Notes from the Open Cities Summit, part of the International Open Data Conference 2016, and held in Madrid, Spain, on 5 October 2016. More notes on this event: opencitiessummit and iodc16.

City leaders panel: local issues and open data solutions, lessons learned, and setting short and long terms priorities
Moderator: Alex Howard, Sunlight Foundation, What Works Cities initiative

Juan Prada, City of Montevideo (Uruguay)

The main reason to open data is the belief that data belongs to the citizen, not to agencies. Why should the citizen be charged for the use of their own data?

In 2008 the government began its open data strategy. After an initial publication of data, the government focused on enabling the creation of open data based services developed by the citizens, such as the adaptation of Fix My Street for Montevideo.

The service behind the open data initiative acts as thus, as a service, and so has a help-desk and an analysis unit to monitor usage and make proposals of new data sets to be published, etc.

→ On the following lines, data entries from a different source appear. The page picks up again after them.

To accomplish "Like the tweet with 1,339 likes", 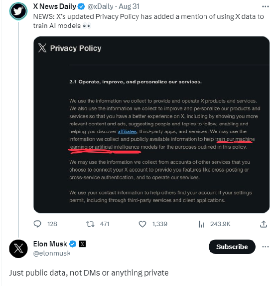I will pos(142,224).
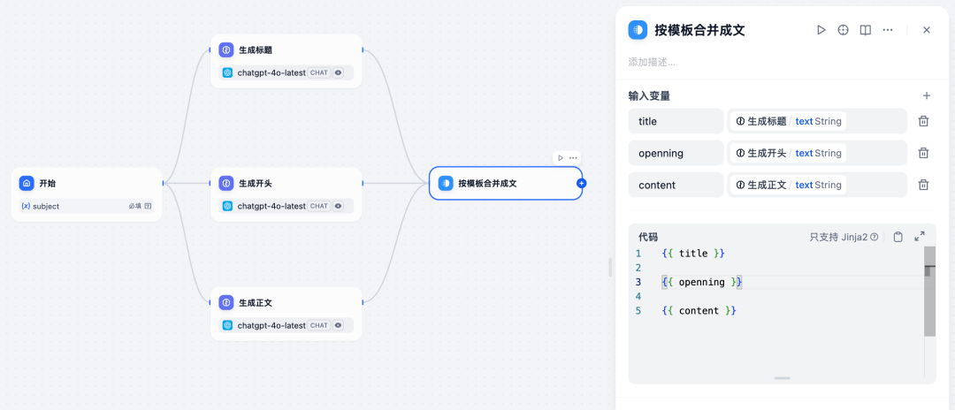Open the more options ellipsis in the panel header
The width and height of the screenshot is (955, 410).
pos(888,30)
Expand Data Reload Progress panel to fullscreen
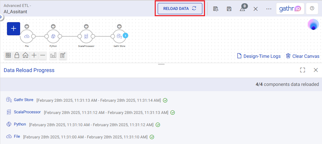 pyautogui.click(x=302, y=70)
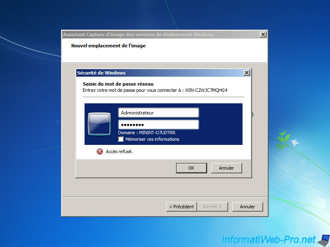Image resolution: width=330 pixels, height=247 pixels.
Task: Close the Assistant Capture d'image wizard
Action: (x=263, y=35)
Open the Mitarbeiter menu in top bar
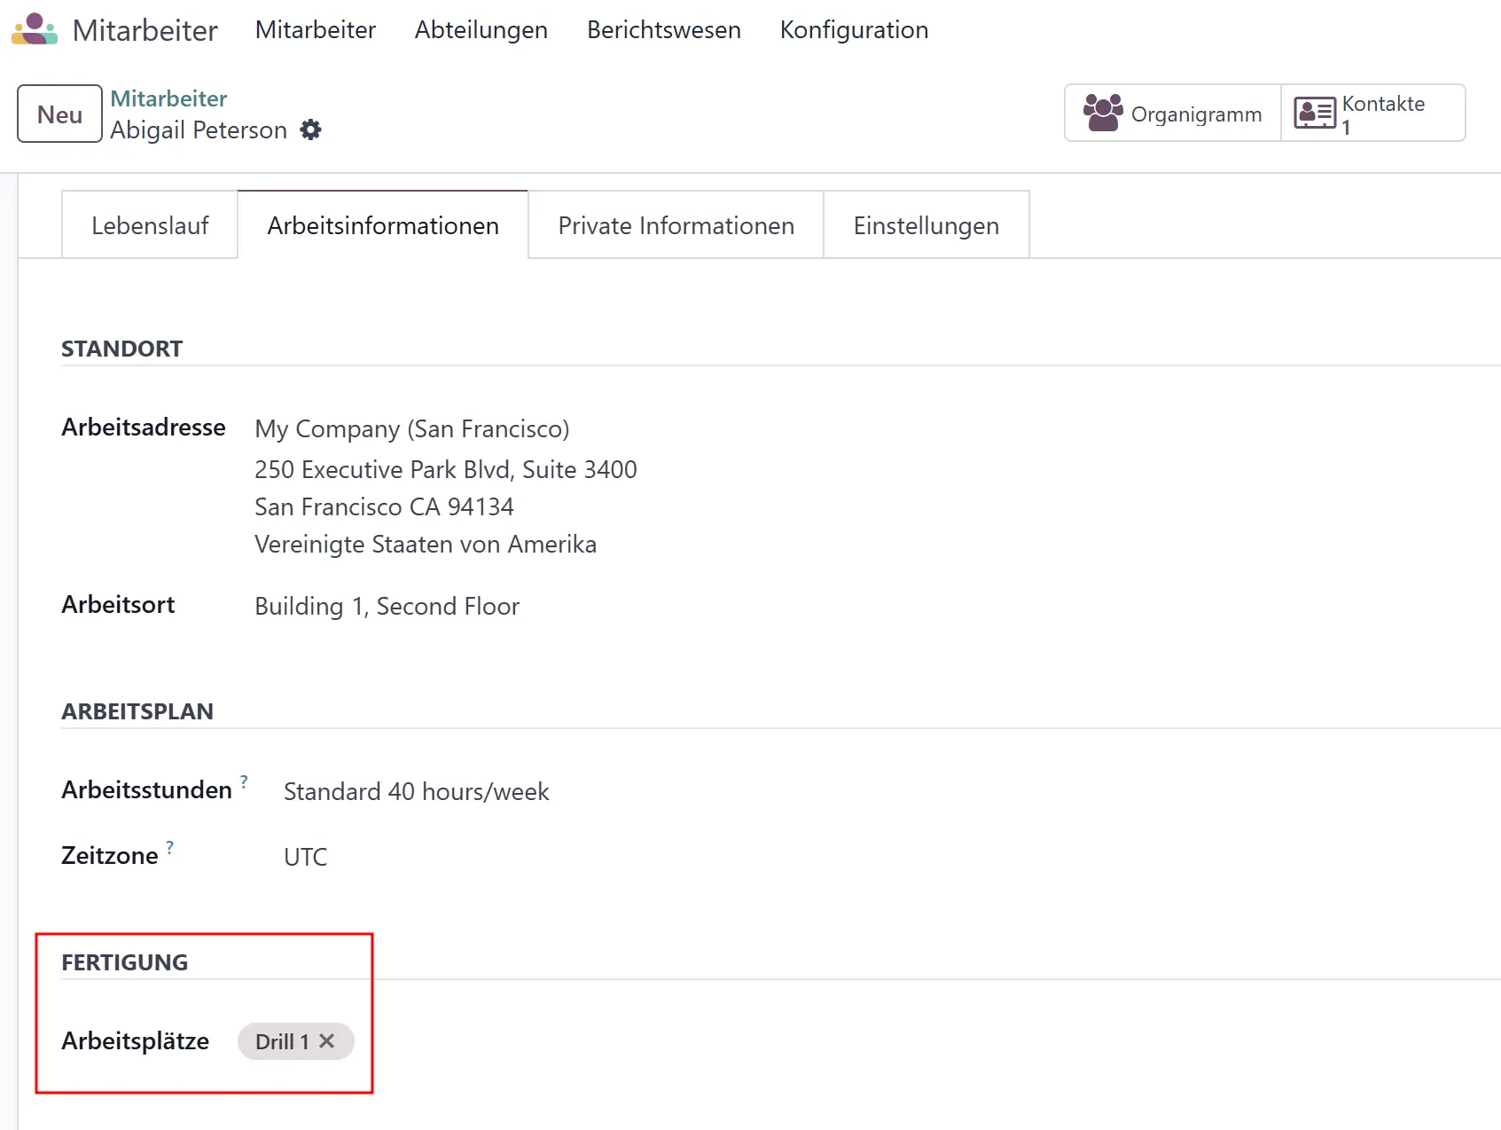The height and width of the screenshot is (1130, 1501). pyautogui.click(x=315, y=30)
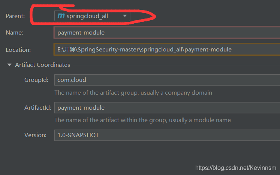Click the "Version:" label
The image size is (280, 175).
click(36, 135)
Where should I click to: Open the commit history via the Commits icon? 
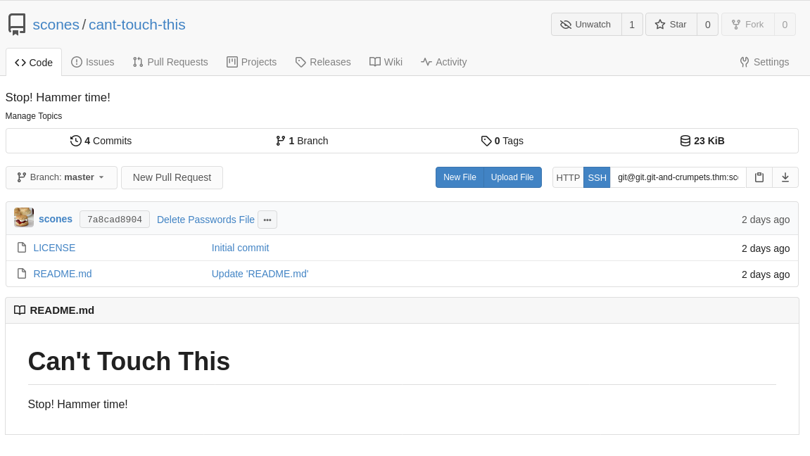click(x=76, y=141)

Víctor Morlán, City of Zaragoza (Spain)

Same belief as Uruguay: access to data and public information is a basic right for citizens.

Now, all services that the City Council website creates use open data as a main source. Thus, there is no need to maintain different databases and services: open data becomes useful for the City Council itself.

Privacy is dealt with in the open data initiative, and everything that is published has gone through a thorough process of compliance with the law.

Stephane Contre, City of Edmonton (Canada)

After a first deployment, the big effort now has been publishing a “data analytics website” so that people that are neither tech-savvy or data-savvy can query the data themselves.

One of the big impact has been the internal use of open data. Using specific algorithms you can use open data to improve municipal services.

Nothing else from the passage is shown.